For computing p, we compare our confidence intervals to our expected value.  Our null hypothesis, that there is no difference, would mean the total average call success rate is expected for w or b, regardless of race.  The total average is 8% callback success rate.  Seeing as both 95% confidence intervals do not contain 8% at all, p would be less than 0.05 for both white and black resumes.  It is less than 0.05 (rather than just 0) because our intervals are only 95% confident.

## Q4

These results certainly seem signifigant given the problem.  After what we have calculated we can be 95% confident that those resumes with black sounding names were much less likely, on average, to get a call for an interview.  The confidence intervals we calculated for both races did not even overlap, so it seem's extremely unlikely that our sample results were obtained by chance.
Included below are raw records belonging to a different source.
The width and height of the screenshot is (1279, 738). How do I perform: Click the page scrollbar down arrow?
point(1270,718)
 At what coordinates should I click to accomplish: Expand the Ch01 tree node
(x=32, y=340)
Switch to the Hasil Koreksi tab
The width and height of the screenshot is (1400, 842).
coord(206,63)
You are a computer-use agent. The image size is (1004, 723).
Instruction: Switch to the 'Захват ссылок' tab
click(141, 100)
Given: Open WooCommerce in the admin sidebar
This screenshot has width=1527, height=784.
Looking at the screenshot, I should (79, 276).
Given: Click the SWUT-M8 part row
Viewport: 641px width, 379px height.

Rather, it appears race did have a noticeable effect on one's chances of being called back in our sample population.

## Q5

This most certainly does NOT mean race is the single most important factor in callback success.  Just because we discovered one feature of an application that effects call back rate, it does not mean there are not others with equal or greater impact.  In order to determine what the most impactful feature is, we would need to do similar statistical testing on many other factors of these applications.  Only after considering many other possiblities could we determine what most greatly determines callback success.